My son has been learning to walk the last month and nothing has been more fun for our whole family than to watch him figure it out. The look of victory that washes over him when he pushes himself up and puts one foot in front of the other sends all of us into a cheering, and quite frankly, super idiotic-looking frenzy.
We, of course, have an excessive and embarrassing amount of recorded footage of the 10-month-old new walking sensation. And as I was watching some of it, I noticed something I didn’t notice before in all the commotion; my husband. No one is cheering and encouraging louder and more genuinely than him. And in turn, mirroring his example, I watched as my daughter caught the cheering-like-a-maniac fervor and did the same. Together, their cheering section provided just the right amount of crazy for the little walker to walk on.
What is it about the power of example a father has over his children?
A couple of weeks ago, I let my daughter choose a lunch destination. Thinking she would choose a fun bakery or our favorite sandwich shop, Potbelly; I was slightly horrified when she chose a greasy fast food joint. But, trying to not be boring ‘ole pro-vegetable Mom, I acquiesced. When we arrived, we had to wait a bit because the little fast food chain got enormously busy. As we waited, I saw a man approach the counter while his school age child waited a few steps back.

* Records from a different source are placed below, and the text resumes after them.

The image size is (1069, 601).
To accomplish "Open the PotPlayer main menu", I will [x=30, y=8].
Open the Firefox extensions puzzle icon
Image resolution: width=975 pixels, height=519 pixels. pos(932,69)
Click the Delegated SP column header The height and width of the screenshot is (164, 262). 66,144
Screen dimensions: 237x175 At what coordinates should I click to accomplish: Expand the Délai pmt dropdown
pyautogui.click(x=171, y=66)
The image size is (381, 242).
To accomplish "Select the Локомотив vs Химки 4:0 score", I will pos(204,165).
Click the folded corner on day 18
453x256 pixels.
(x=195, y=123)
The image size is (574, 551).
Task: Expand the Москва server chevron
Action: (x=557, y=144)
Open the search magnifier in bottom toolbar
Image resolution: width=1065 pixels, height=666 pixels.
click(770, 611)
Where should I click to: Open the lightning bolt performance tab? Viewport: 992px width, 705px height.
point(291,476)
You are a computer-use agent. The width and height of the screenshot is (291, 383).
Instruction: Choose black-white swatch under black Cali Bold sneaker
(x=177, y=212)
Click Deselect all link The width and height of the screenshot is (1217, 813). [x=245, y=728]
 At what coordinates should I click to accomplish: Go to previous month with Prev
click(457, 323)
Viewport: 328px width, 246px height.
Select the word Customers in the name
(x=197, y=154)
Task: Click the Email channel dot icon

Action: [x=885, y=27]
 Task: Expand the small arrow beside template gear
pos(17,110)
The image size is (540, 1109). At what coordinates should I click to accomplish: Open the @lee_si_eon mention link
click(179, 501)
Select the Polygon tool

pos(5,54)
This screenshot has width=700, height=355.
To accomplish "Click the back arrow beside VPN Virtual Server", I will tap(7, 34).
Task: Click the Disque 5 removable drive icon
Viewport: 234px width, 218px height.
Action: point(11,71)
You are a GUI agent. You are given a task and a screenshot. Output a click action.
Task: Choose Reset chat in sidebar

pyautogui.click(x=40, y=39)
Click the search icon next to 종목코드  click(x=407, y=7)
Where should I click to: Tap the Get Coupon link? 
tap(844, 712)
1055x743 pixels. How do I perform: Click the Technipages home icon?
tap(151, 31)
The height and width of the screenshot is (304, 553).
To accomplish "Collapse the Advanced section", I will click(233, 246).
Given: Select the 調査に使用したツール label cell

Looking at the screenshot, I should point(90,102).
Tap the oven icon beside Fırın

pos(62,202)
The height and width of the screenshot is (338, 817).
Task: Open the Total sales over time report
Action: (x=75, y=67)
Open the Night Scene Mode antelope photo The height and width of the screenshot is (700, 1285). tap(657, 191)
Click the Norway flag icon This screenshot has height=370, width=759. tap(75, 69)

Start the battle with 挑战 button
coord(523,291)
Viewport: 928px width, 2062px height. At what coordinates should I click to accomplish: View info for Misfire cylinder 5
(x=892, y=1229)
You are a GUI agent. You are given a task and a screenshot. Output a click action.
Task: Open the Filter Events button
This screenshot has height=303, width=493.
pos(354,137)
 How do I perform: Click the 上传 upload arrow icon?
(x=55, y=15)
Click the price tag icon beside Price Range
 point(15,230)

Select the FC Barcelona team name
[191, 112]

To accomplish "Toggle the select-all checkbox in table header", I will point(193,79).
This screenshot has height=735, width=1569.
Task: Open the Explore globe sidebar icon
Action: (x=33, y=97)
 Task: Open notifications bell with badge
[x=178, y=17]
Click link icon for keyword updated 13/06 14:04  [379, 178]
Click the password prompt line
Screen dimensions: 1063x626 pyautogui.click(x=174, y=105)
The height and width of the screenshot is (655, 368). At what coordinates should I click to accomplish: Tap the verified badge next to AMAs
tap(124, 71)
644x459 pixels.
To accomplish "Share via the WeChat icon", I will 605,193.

I heard him angrily inquire where his food was, that he had been waiting minutes for his food. As the workers apologized profusely and scurried to make his order right, he began screaming at the workers. He continued to humiliate and berate them, his voice growing louder arousing the attention of all the patrons. Demanding to see a manager and refusing to be quieted, I saw the manager count out a refund to him: $13.49 to regain the peace. In all of this, my eyes shifted to the school age child behind him, staring quietly at the commotion before him. And again, I wondered …
What is it about the power of example a father has over his children?
In June, we celebrate fathers. We celebrate, and perhaps in some cases even mourn, whatever precedent they set for us in our lives. And whether good or bad, there is no doubt that there is great power in the example of a father. And whether good or bad, children tend to emulate their father in some way shape or form somewhere down the road.
As parents, that’s a scary fact, right? They emulate us. My husband and I are quickly learning how terrifying it is to have little sponges around soaking in every single little thing we do. And believe me you, we’ve had to explain and apologize for some bad examples we have set. In that sense, parenting is much like learning how to walk: We’re using muscles we’ve never used before. We crash and burn (a lot). But in the end, it pays off. We all grow. We all mature.
But speaking to you dads specifically, since it is Father’s Day, my gift to you is this fact: You hold the power. The power of powerful example. You can encourage your kids to be encouragers and champions of others. You can also encourage your kids to belittle and humiliate others for such things as a measly $13.49 refund. No matter what example you choose to set, know, you hold the power!